A review of all cases of lung cancer during pregnancy registered in the international Cancer in Pregnancy registration study (CIP study: www.cancerinpregnancy.org) reported only nine cases in total.3 The reports originated from four European centres, with patients having a median age of 33 years (range, 26–42). The median gestational age at diagnosis was 17 weeks, but ranged from six to 28 weeks. All of the nine patients presented with distant metastases to sites including bone, lung, brain, spinal cord, pleura, lymph nodes, adrenals and liver. Histopathology was compatible with adenocarcinoma in four patients, non-small cell lung cancer with unidentified subtype in two patients, and squamous-cell, large-cell undifferentiated and poorly differentiated carcinoma in the remaining three patients. The maternal postpartum outcomes were poor, with less than one year survival following delivery. One of the patients experienced a miscarriage, and three of the pregnancies were terminated. Of the five remaining babies, all were delivered preterm by caesarean section because of poor maternal status, with the median gestational age at 30 weeks (range 26–33). The authors concluded that ‘lung cancer in pregnancy has a dismal maternal outcome in our series.’

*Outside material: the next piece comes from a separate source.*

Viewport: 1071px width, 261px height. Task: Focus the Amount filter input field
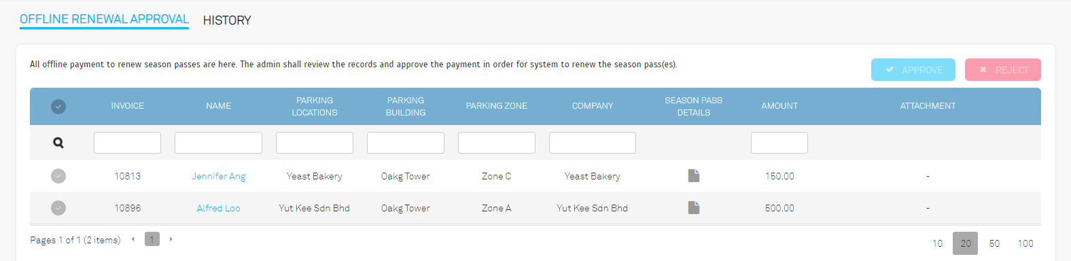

One subsequent case report from Portugal described that case of a 36-year-old woman, a known smoker, diagnosed with metastatic lung adenocarcinoma of the left lung at 27 weeks of gestation.4 She was delivered by caesarean section at 29 weeks gestation, then received a combination of chemo- and radiotherapy. The authors reported a progression-free survival of nine months, but the patient died 19 months after first diagnosis.
The only case report similar to our patient is from Japan and was published in 1994.5 That patient was 25 years old, and underwent right middle lobectomy for well-differentiated papillary adenocarcinoma followed by adjuvant radiotherapy. Five years after treatment, she conceived and delivered a healthy child, then had another child two years later.

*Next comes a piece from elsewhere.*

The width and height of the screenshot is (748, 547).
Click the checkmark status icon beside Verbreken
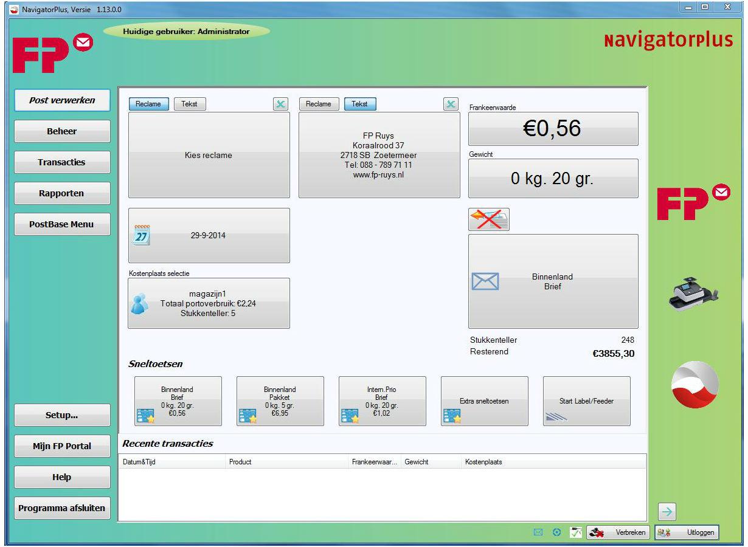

Pregnancy management for a woman with previous stage III primary lung adenocarcinoma, managed by pneumonectomy has not been reported in the literature. There are reports of successful pregnancy in women with only one lung following treatment for benign conditions, such as tuberculosis and bronchiectasis; however, they do not have the burden of postoperative radiotherapy. A study of 80 women who had undergone pneumonectomy for benign disease during the period 1947–54 reported: pneumonectomy for a nonprogressive disease of one lung in a woman of childbearing age is associated with a nearly normal obstetric history and life expectancy.’6 A similar study of 47 women who had lost a lung to benign disease, published in 1967, concluded ‘all reports of pregnancy after pneumonectomy have confirmed the prediction that this added burden does not prove troublesome either during pregnancy or at the time of delivery.’7
Lung cancer in women of reproductive age is extremely uncommon, with only 11 other cases reported in the literature. When the diagnosis is made during pregnancy, the prognosis is uniformly poor. For cases of primary lung cancer diagnosed and treated successfully before pregnancy, the outlook for the mother and baby appears good.